DATASET RECORDS |
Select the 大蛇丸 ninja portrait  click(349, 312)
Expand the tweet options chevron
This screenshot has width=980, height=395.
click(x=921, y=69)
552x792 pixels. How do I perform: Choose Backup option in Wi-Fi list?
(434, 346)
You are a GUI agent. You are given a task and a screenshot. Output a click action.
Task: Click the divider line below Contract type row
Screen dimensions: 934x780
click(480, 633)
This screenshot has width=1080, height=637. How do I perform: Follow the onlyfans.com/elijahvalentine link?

==

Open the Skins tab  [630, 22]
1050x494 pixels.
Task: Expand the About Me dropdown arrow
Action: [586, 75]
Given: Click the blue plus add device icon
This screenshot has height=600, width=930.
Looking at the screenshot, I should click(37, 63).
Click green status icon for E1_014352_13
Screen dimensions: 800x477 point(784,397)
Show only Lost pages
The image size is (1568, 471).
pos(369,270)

* * *

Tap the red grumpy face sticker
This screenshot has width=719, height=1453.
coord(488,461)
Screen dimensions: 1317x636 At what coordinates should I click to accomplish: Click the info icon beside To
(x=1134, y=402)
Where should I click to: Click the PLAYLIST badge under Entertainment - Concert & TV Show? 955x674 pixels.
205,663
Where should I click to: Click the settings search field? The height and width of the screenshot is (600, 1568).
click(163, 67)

PROBLEM | Would you copy out exactly the lines above that start at the one containing "Select the 大蛇丸" and end at the one containing "This screenshot has width=1080, height=637.", inclusive?

SOLUTION BELOW |
Select the 大蛇丸 ninja portrait  click(349, 312)
Expand the tweet options chevron
This screenshot has width=980, height=395.
click(x=921, y=69)
552x792 pixels. How do I perform: Choose Backup option in Wi-Fi list?
(434, 346)
You are a GUI agent. You are given a task and a screenshot. Output a click action.
Task: Click the divider line below Contract type row
Screen dimensions: 934x780
click(480, 633)
This screenshot has width=1080, height=637. How do I perform: Follow the onlyfans.com/elijahvalentine link?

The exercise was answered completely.